Portal vein tumor thrombus (PVTT) is among the most lethal complications of hepatocellular carcinoma (HCC), yet its molecular mechanisms and immune features remain poorly characterized. To address this gap, we performed a comprehensive multi-omics analysis of 99 specimens from 47 patients, integrating nCounter profiling, single-cell RNA sequencing, digital spatial profiling, and proteomics to construct the first spatial map of the PVTT microenvironment. These analyses revealed marked intratumoral heterogeneity and enrichment of myofibroblast-like cancer-associated fibroblasts (myCAFs) arising through a macrophage-to-myofibroblast transition. Nidogen-1 (NID1) was identified as a stromal driver of immune barriers, highly expressed in PVTT cores and associated with impaired antitumor immunity. Guided by these mechanistic insights, we repurposed acarbose, a Food and Drug Administration-approved drug, to inhibit the NID1 axis.
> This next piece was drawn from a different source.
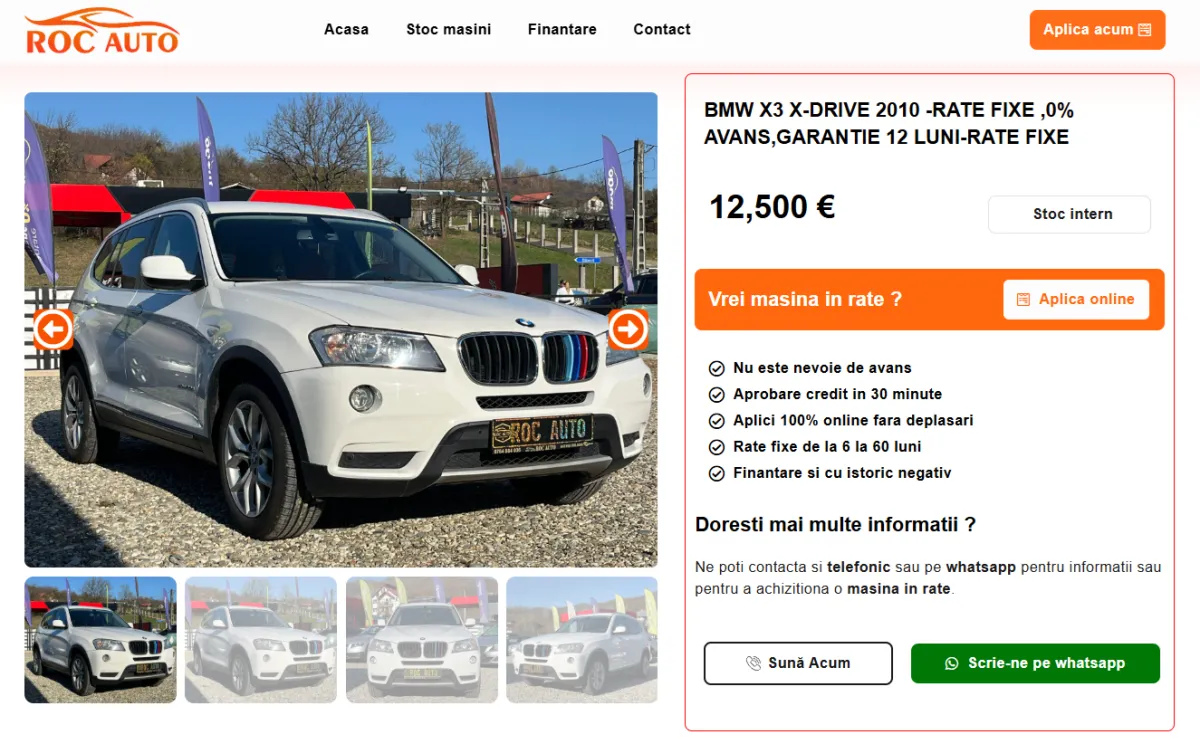
Task: Go to Finantare page
Action: point(562,29)
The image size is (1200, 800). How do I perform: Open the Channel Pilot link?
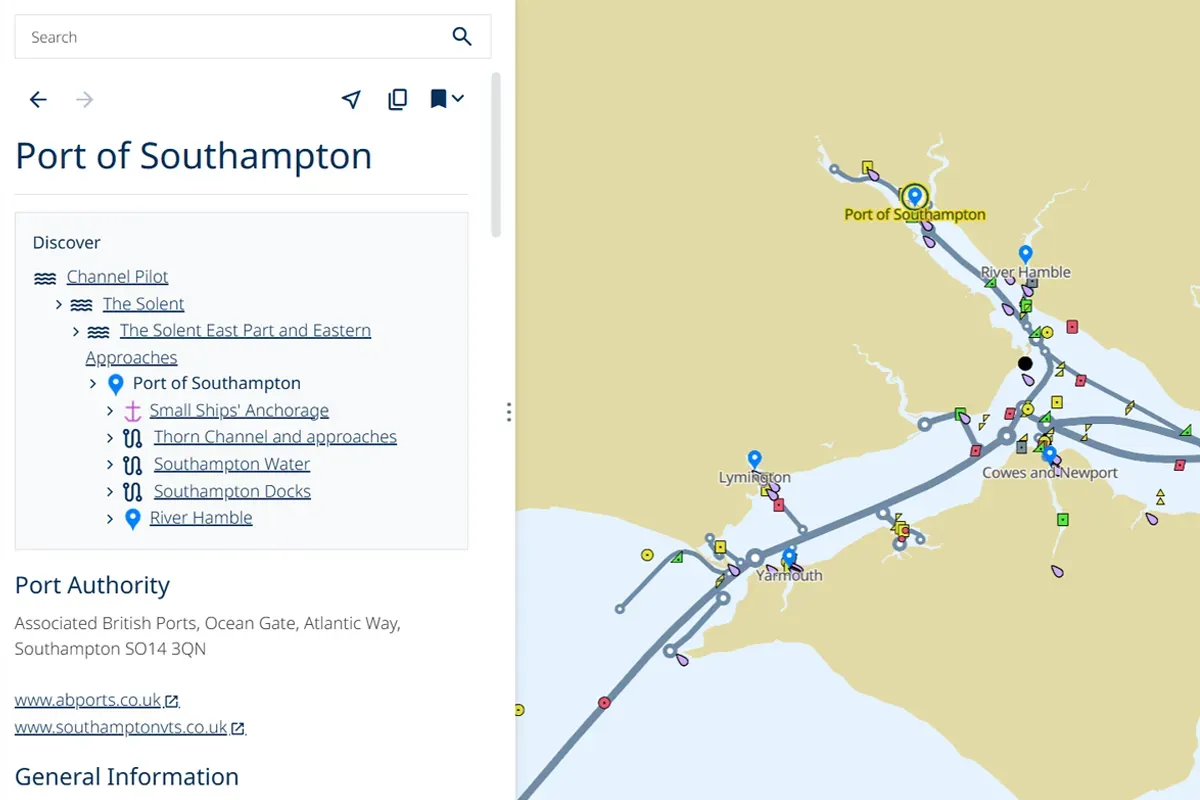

Functional assays demonstrated that acarbose disrupted myCAF-mediated immune barriers, suppressed PVTT progression, and synergized with anti-programmed death-1 (anti-PD-1) therapy in preclinical models. Furthermore, analysis of an independent clinical cohort of 810 HCC patients revealed a substantially lower incidence of PVTT among those receiving acarbose, underscoring its translational potential. Collectively, these findings establish the immune–stromal landscape of PVTT, uncover NID1-driven stromal remodeling as a mechanism of immune evasion, and highlight drug repurposing as an immediately actionable strategy to improve outcomes in HCC with PVTT.